La capital de la provincia oriental ha volcado con un movimiento en su sismógrafo político de importante relieve. Desde que José Manuel Soria logró la Alcaldía en mayo de 1995, rara ha sido la ocasión en la que el Partido Popular no ha dominado en ella. El pasado domingo fue la fuerza más votada en Las Palmas de Gran Canaria con 55.884 votos el 28,64%). Pero ya lo había sido en mayo a la circunscripción del Parlamento de Canarias, donde la candidatura encabezada por Noemí Santana acabó contando a su favor 38.946 apoyos ciudadanos.

Podemos ha ido aumentando su techo desde los 19.109 electores que barrieron para su lado en las Europeas de mayo de 2014. Solo un año después se duplicó esa cantidad con las autonómicas. Y el apoyo se disparó en la histórica noche del 20D.

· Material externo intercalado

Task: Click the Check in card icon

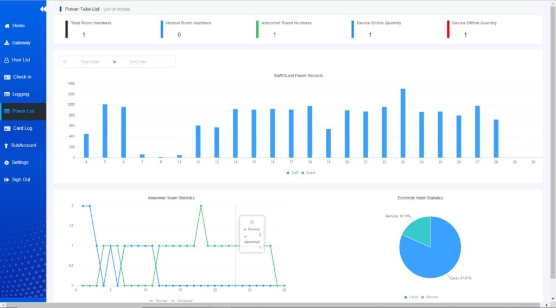Action: pyautogui.click(x=7, y=77)
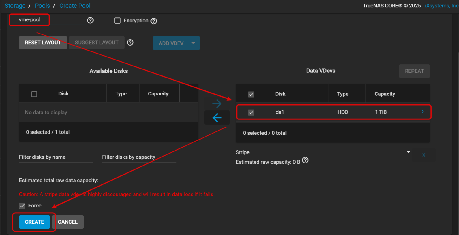Uncheck the Force checkbox
The width and height of the screenshot is (459, 235).
pos(22,206)
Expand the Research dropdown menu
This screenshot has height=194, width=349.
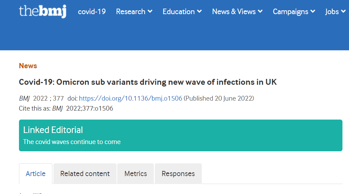coord(134,12)
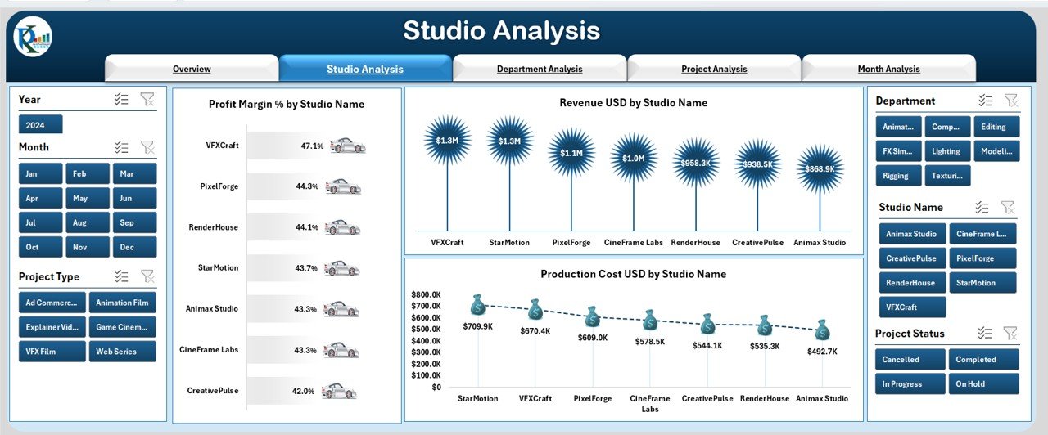1048x435 pixels.
Task: Switch to the Month Analysis tab
Action: point(888,69)
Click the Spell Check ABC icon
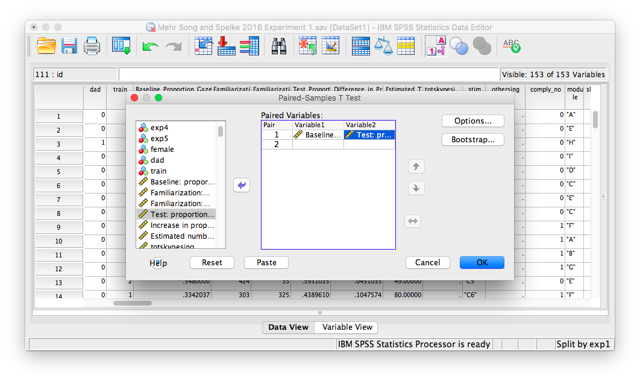The image size is (640, 381). pyautogui.click(x=512, y=46)
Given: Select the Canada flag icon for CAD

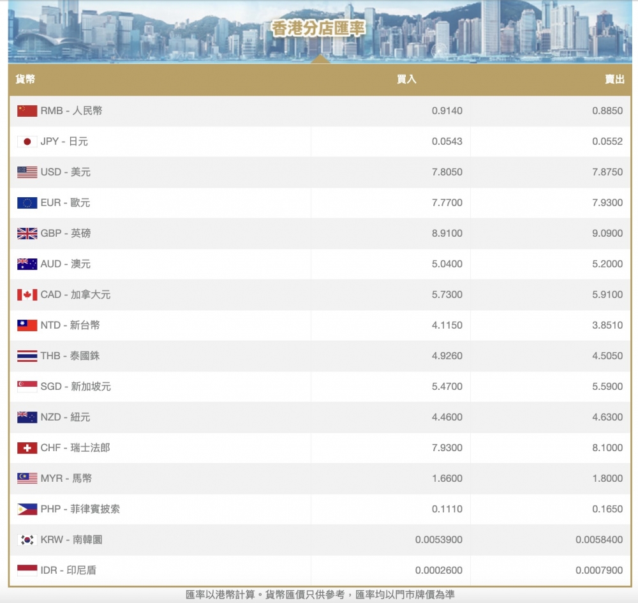Looking at the screenshot, I should 27,295.
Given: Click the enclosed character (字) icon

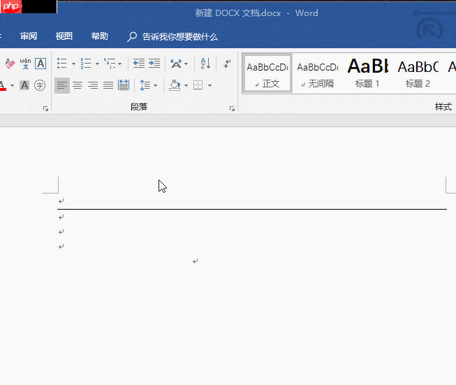Looking at the screenshot, I should 40,85.
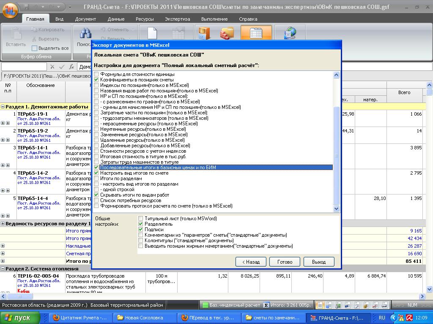Click the < Назад button
433x324 pixels.
coord(251,262)
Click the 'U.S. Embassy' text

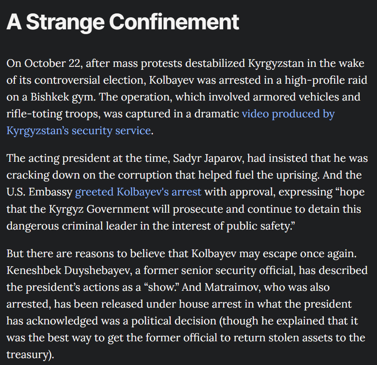[39, 192]
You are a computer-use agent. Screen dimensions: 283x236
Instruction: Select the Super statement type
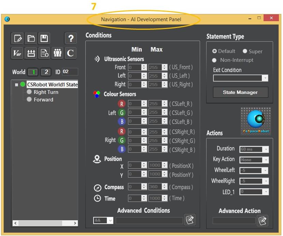pos(245,51)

Podemos sumó 135.930 votos en la provincia de Las Palmas, 114.002 en Gran Canaria. En esta Isla se convirtió en la fuerza más votada en cuatro municipios, la capital, dos feudos muy asentados en el electorado de Nueva Canarias como Agüimes (4.360 votos, 27,81%) y Santa Lucía de Tirajana (8.081 votos, 26,81%) y Arucas, donde suele ser el PP la fuerza más votada, con 5.540 votos, el 26,16%.

Ese ascenso de Podemos demuestra que no solo ha robado votos a su izquierda, como se le suponía. A Podemos se le pone en la trinchera que enfrenta al PSOE, por aparente proximidad ideológica, pero en su ascenso ha hecho mucho más daño al Partido Popular e incluso a formaciones de carácter nacionalista. Y es que Podemos ha culminado las elecciones como la segunda fuerza más votada en Canarias, por encima del Partido Socialista. Es cierto que la formación morada tiene un diputado menos, pero tuvo más votos (230.667 por 217.195), que las candidaturas que llevaron de la mano al PSC y Nueva Canarias.

Si hace 19 meses Podemos irrumpió con fuerza, situándose como el tercer partido más votado en las europeas, ahora ya es una realidad consolidada en Canarias. Un proyecto político que ha aprovechado que el propio José Manuel Soria ha lastrado la imagen del Partido Popular en su capital histórica, para refrendarse como la opción favorito de los habitantes de una ciudad que ya no es tan azul.